# [Saved entries]
════════
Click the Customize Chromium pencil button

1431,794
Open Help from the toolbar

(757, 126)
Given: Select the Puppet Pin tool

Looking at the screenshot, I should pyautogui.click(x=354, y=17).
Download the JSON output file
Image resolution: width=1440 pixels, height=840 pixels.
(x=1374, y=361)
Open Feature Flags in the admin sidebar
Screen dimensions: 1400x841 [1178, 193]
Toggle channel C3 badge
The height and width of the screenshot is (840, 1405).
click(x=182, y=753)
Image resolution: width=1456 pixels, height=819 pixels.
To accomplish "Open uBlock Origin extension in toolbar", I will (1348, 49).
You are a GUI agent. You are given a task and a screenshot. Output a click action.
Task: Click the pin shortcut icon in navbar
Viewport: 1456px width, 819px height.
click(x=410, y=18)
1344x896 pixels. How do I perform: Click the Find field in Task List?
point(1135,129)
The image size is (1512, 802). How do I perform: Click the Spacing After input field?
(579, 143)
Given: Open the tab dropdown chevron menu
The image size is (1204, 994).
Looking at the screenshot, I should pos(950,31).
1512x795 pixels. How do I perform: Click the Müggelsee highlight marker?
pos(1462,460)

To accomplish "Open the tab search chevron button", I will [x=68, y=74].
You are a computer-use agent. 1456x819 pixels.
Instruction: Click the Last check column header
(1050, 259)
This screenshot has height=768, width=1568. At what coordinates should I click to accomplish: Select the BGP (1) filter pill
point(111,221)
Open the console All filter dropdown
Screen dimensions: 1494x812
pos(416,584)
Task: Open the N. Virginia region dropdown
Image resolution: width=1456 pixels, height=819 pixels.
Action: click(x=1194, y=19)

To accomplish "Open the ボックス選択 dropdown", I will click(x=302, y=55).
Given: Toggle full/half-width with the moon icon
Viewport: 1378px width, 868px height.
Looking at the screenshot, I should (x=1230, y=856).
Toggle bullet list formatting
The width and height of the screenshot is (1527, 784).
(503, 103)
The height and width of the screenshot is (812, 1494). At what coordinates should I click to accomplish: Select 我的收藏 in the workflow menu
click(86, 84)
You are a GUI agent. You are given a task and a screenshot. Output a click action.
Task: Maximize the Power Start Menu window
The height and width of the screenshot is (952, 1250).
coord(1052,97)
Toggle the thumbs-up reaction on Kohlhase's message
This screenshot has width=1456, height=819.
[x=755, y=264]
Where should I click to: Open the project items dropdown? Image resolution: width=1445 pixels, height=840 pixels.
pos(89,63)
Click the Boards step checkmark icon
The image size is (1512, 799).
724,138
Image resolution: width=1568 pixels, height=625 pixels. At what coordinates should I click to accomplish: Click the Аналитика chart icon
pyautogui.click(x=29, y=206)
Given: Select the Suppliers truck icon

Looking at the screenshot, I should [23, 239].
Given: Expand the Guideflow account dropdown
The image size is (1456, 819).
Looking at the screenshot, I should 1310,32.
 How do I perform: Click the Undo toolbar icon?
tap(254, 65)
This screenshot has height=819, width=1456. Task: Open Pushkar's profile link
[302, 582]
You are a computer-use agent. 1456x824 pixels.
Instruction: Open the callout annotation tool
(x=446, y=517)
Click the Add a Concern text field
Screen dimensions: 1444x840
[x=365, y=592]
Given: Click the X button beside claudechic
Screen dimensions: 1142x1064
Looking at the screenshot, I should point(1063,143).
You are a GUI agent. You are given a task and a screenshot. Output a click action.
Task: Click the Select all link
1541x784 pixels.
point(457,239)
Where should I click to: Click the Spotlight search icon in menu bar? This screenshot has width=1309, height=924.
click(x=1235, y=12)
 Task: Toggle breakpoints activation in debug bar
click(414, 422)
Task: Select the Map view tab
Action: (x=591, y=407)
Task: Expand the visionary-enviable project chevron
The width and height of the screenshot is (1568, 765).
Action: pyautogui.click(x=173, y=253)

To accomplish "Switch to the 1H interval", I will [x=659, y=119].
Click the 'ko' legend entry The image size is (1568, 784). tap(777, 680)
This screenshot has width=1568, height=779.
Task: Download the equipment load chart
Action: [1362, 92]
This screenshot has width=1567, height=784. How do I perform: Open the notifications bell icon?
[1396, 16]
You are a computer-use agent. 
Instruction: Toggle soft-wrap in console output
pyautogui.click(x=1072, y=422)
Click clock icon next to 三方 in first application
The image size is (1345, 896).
════════
# [WHAT TO PRODUCE]
Please report all lines in the entries where "computer" appears.

# [EXERCISE RESULT]
You are a computer-use agent. 1456x819 pixels.
You are a computer-use agent. 1456x824 pixels.
You are a computer-use agent. 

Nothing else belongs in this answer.